Treasury officials, analysts and bankers bet that the CBK will lower the central bank rate by a margin bigger than the 25 basis points in August to 12.75 percent.
The expectation may itself put pressure on commercial banks to lower lending rates at a time when households and firms are plagued with costly loans.
The Kenya Bankers Association (KBA) called for a ‘decisive’ cut to preserve economic growth and rekindle the demand for credit.
Inflation fell to 3.6 percent in September from 4.4 percent a month earlier on easing food, energy and transport expenses, Kenya National Bureau of Statistics (KNBS) said.
This is the lowest cost of living measure since December 2012 and keeps inflation within the government targets of between 2.5 percent and 7.5 percent in the medium term.
“In the view of these developments, and a well anchored inflationary pressure, there is scope to effect a decisive policy rate cut to protect and support stronger economic growth through a recovery in private sector credit growth,” the banking sector lobby said in a research note on Thursday.
Previously, KBA acting chief executive officer Raimond Molonje said a 0.5 percent cut in the benchmark would trigger commercial banks to cut lending rates.
The central bank is due to announce its next interest rate decision tomorrow (Tuesday).
It lowered its benchmark lending rate by 25 basis points in August to 12.75 percent, saying there was scope to ease policy gradually as inflation had fallen below the midpoint of its target range.

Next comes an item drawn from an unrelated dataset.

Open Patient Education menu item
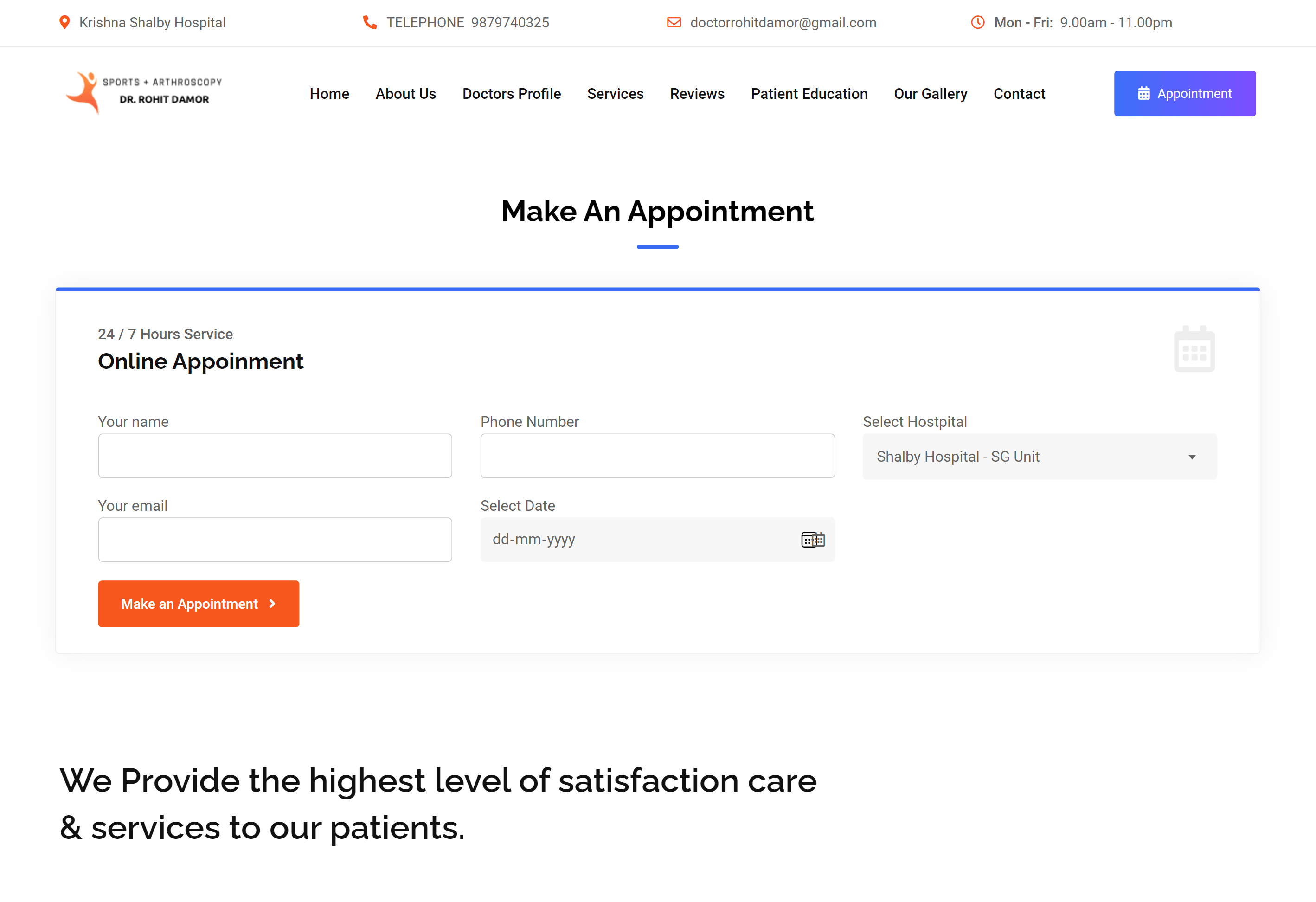Image resolution: width=1316 pixels, height=902 pixels. click(809, 93)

Treasury Cabinet Secretary John Mbadi said the CBK should start lowering its lending rate in the wake of the fall in the cost of living measure.
“We think now that the central bank should start lowering the interest rate so that we encourage the private sector to take up more loans and create job opportunities,” he told MPs on Wednesday.
BMI Research- a subsidiary of Fitch Group expects at least two 50-basis points cuts to the CBK benchmark lending rate by the close of 2024 as inflation remains firmly within the target range.
“At the CBK’s next meeting, scheduled for early October, we expect that policymakers will push on with monetary easing and cut by a further 50 basis points (0.5 percent) to 12.25 percent. We expect that the CBK will continue to ease monetary policy at its final meeting of 2024 cutting by 50 basis points to 11.75 percent and will then continue to cut throughout 2025,” BMI said in a research note.
A drop is expected to trigger a fall in cost of loans for households and firms who have struggled to service costly credit since CBK started raising rates in June 2022 amid global economic shocks that saw inflation rise to multi-year highs.
Cutting the key lending rate is expected to lower the cost of borrowing as commercial lenders use the rate as a base on which they load their margins and risk profile of individuals when pricing loans.
Inflationary and exchange rate pressures forced the CBK to raise the benchmark lending rate to a high of 13 percent in February, partly to encourage foreign inflows into the economy.
Global central banks are also cutting interest rates as inflation falls across many markets offering CBK a window to also cut local rates.
Last month the US Federal Reserve cut its benchmark rate by 0.5 percent and hinted at further cuts following weakness in the labour market and easing inflation.